On Jan. 26, 1961, in Brantford, Ontario, a legend was introduced to the world. Walter Gretzky and Phyllis Leone gave birth to their first child, naming him Wayne.
The Gretzkys had a vision, moving into a house on Varadi Avenue in Brantford seven months after the birth of their son.
Their reasoning behind choosing that specific home? The yard was flat enough to build an ice rink in the winter. Walter and Phyllis had no idea at the time just how valuable that decision would be.
Wayne was a natural on the ice, learning to skate at just 2 years old, eventually joining an organized league with the older boys when he was 6.
Gretzky dominated the competition as a kid to a degree few have ever seen, racking up an incredible 378 goals in his final Pee Wee Hockey season.
By the time he was a teenager, he was known all across Canada. The highly-touted prospect was selected third in the 1977 Ontario Major Junior Hockey League Midget draft by the Sault Ste. Marie Greyhounds.
Gretzky continued to build his legacy in the 1978 World Junior Championships in Quebec City, where he played for Canada and led the entire tournament in scoring.
After showcasing his abilities in Quebec, Gretzky wanted to head straight to the NHL. Unfortunately, he was denied due to age restrictions enforced by the league at the time.
Wayne opted to sign with the Indianapolis Racers of the World Hockey Association, a decision that would prove fortunate for the young centerman. The Racers shut down early into their season, and his rights were sold to the Edmonton Oilers.
Gretzky made his NHL debut in 1979, immediately taking the league by storm. He posted 51 goals and 86 assists, becoming the first player ever to win the Hart Memorial Trophy as the league’s most valuable player in his first season.
That was just the beginning.
Gretzky quickly rose to legendary status in Edmonton, leading the Oilers to four Stanley Cup wins (1984, 1985, 1987 and 1988) while breaking almost every scoring record imaginable.
He put together multiple seasons that other players could only dream of, but his best is widely considered the 1986 campaign, in which he scored 52 goals and racked up an NHL-record 163 assists.
An elite strategist, Gretzky implemented his own ideas into the Oilers’ game plans. The results were about as effective as you would expect from the best player in the league.
Between ‘82 and ‘85, Edmonton averaged 423 goals per season. Up until that point, no team had broken the 400-goal barrier.
With these incredible accomplishments came endless praise. Gretzky was nicknamed “The Great One”. The government of Canada even issued an official Gretzky dollar coin in 1983.
What separated Gretzky from other superstars was the fact that despite the constant adoration he received from his fans, he remained notoriously humble.
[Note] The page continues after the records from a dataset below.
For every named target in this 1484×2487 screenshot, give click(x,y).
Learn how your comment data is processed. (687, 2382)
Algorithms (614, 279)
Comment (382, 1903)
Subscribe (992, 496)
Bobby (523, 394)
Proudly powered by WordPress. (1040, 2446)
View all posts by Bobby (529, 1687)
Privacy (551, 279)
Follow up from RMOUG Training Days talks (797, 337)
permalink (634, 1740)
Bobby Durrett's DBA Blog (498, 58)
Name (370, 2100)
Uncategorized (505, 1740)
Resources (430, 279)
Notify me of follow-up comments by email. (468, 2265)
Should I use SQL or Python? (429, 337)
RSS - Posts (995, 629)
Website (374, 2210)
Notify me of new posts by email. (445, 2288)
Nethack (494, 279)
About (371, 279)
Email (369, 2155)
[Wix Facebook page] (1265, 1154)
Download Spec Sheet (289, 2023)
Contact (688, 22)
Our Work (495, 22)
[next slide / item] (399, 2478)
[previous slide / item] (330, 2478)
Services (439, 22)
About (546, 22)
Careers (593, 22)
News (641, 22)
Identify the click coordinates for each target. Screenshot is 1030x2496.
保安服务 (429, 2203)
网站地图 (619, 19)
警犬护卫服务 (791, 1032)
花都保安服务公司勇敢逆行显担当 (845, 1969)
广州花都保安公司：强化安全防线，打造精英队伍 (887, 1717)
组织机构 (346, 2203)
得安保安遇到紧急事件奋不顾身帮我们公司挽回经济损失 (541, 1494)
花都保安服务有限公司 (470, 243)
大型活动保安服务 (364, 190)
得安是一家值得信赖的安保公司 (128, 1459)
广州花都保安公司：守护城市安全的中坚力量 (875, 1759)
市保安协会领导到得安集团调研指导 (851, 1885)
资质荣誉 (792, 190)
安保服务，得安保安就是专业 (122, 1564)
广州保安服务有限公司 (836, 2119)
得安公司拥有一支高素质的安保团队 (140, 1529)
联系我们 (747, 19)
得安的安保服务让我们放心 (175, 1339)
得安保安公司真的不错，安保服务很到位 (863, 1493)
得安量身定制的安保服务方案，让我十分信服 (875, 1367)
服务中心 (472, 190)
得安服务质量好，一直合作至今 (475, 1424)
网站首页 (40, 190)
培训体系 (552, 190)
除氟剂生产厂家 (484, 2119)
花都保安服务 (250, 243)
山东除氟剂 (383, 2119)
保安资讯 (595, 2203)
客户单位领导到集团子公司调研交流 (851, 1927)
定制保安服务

For nine years, Edmonton remained a powerhouse with Gretzky leading the charge, and his love for the city never wavered. Many expected him to remain with the Oilers for the entirety of his career.
Unfortunately, nothing good can last.
In 1988, the hockey world was stunned when Gretzky was traded to the Los Angeles Kings for a haul of draft picks and players.
To this day, the exact reasoning behind this trade has not been revealed. There are plenty of theories, from those that believe the NHL forced it through to move Gretzky to a bigger market, to those that think he forced the move to further his wife Janet Jones’ acting career.
Regardless, Gretzky’s fairytale run in Edmonton was over.
He played in Los Angeles for the next eight seasons, maintaining his claim as the league’s best player. That being said, the Kings never won a Stanley Cup in that stretch.
Gretzky bounced around for a bit, playing in St. Louis for one year and then ending his career in New York with the Rangers.
After 20 years, Gretzky had cemented his spot as the greatest hockey player of all time. He holds or shares 61 NHL records, including most career goals (894), most career assists (1,963) and most career points (2,857).
Gretzky was inducted into the Hockey Hall of Fame in 1999 and Canada’s Sports Hall of Fame the following year.
After his retirement, Gretzky was determined to accomplish something he never could as a player — international glory.
He took over as the executive director of Canada’s men’s Olympic Hockey team, guiding them to their first gold medal in 50 years in 2002.
After a few years with the Phoenix Coyotes as an owner/front office member, he left the game for good. His level of dominance over two decades is something the NHL will never see again.
If there was ever a player that earned the title of “The Great One”, it was Wayne Gretzky.